Lish was my editor, my publisher, and my “employer,” ha. I would show up at his office  early in the day and do all his slave work, and all the other editors in Random House (Knopf, baby) would walk by Lish’s office and shout, “GIVE BOUCHER SOME MONEY, GORDON.”

He never did.

Anyway, when Denis Johnson hit the planet like an ELE around 1991, 1992, 1993, Lish was THE BIGGEST poseur, like he was in on Denis from the start. He wasn’t. Not even close.

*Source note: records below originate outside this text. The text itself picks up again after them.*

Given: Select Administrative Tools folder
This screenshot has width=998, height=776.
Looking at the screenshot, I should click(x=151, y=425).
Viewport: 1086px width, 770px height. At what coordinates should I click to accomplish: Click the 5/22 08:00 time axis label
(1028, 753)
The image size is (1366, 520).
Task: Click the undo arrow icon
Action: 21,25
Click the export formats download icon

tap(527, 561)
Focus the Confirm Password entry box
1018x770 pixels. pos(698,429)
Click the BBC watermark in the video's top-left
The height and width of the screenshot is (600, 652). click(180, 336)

Which really incredibly pissed me off—Lish was just following the fucking crowd, the same way way he did a year before when Cormac McCarthy made it really big with ALL THE PRETTY HORSES and Lish crowed and crowed that McCarthy made Faulkner look like “a punk.” (He didn’t. Not even close.)

Which led me to an important realization: despite Lish’s self-delusion that he was a trail-blazer, Gordon Lish revealed himself as a follower, a fucking privileged white boy coming from money and literary snobbery— a liar, a faker, a ghost.

Denis Johnson was a real man, man. He ate, bled, shat, fuckedand wept like a real man.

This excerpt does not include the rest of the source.